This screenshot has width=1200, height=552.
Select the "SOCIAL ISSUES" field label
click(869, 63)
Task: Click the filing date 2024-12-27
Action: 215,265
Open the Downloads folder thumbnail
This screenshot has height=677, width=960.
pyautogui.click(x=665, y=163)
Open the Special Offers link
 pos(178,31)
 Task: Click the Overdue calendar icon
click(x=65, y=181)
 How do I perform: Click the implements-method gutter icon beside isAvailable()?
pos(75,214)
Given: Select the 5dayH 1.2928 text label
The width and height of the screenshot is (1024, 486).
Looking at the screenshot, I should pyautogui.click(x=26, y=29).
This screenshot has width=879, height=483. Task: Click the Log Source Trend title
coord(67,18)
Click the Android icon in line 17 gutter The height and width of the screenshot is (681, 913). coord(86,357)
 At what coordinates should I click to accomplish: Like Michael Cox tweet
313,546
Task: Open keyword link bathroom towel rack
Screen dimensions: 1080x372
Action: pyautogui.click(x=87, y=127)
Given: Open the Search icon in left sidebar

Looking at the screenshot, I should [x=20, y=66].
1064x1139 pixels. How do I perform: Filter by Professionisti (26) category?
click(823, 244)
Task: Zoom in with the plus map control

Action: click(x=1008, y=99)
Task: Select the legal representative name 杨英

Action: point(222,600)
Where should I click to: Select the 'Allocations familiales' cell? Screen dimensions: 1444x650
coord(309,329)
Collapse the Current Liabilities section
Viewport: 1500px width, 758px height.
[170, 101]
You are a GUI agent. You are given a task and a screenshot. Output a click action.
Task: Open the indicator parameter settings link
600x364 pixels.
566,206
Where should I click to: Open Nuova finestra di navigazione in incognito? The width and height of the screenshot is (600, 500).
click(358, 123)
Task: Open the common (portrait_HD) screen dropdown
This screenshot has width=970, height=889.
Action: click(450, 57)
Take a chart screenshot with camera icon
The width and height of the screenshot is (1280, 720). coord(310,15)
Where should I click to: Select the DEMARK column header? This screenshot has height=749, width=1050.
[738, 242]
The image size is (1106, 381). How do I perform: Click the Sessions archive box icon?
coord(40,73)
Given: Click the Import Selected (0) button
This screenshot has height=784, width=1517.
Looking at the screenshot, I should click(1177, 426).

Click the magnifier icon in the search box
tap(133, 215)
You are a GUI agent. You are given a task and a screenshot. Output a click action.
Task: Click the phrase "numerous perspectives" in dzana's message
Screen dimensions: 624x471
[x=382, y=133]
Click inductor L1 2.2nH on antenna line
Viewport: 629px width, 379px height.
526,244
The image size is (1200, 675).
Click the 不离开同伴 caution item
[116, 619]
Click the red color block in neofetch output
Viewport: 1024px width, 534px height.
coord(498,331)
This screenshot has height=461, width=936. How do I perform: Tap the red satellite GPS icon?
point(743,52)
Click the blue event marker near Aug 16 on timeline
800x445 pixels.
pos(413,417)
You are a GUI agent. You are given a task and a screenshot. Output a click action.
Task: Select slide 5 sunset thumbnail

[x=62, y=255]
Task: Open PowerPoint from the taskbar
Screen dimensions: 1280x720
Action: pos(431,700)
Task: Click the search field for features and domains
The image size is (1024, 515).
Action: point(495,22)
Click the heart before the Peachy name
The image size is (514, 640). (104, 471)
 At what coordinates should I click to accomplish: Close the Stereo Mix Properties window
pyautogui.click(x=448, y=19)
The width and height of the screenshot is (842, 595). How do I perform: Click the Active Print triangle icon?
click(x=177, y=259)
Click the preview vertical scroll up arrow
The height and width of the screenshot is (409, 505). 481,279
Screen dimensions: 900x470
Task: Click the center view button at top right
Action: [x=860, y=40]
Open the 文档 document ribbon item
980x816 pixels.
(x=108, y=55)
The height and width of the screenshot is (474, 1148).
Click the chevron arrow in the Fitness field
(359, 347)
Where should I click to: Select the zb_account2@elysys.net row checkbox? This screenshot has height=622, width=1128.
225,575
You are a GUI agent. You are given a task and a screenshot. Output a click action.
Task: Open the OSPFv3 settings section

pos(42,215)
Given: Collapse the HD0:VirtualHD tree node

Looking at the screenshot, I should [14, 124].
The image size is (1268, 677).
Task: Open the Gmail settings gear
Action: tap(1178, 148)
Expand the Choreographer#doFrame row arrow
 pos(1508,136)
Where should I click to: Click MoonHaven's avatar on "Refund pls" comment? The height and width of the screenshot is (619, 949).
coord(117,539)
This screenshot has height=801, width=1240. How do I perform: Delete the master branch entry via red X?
· · · · ·
Only those lines of the entries above that run from the line containing "This screenshot has width=879, height=483." to the line containing "Collapse the Current Liabilities section", both included, should be transcribed exactly.

This screenshot has width=879, height=483. Task: Click the Log Source Trend title
coord(67,18)
Click the Android icon in line 17 gutter The height and width of the screenshot is (681, 913). coord(86,357)
 At what coordinates should I click to accomplish: Like Michael Cox tweet
313,546
Task: Open keyword link bathroom towel rack
Screen dimensions: 1080x372
Action: pyautogui.click(x=87, y=127)
Given: Open the Search icon in left sidebar

Looking at the screenshot, I should [x=20, y=66].
1064x1139 pixels. How do I perform: Filter by Professionisti (26) category?
click(823, 244)
Task: Zoom in with the plus map control

Action: click(x=1008, y=99)
Task: Select the legal representative name 杨英

Action: point(222,600)
Where should I click to: Select the 'Allocations familiales' cell? Screen dimensions: 1444x650
coord(309,329)
Collapse the Current Liabilities section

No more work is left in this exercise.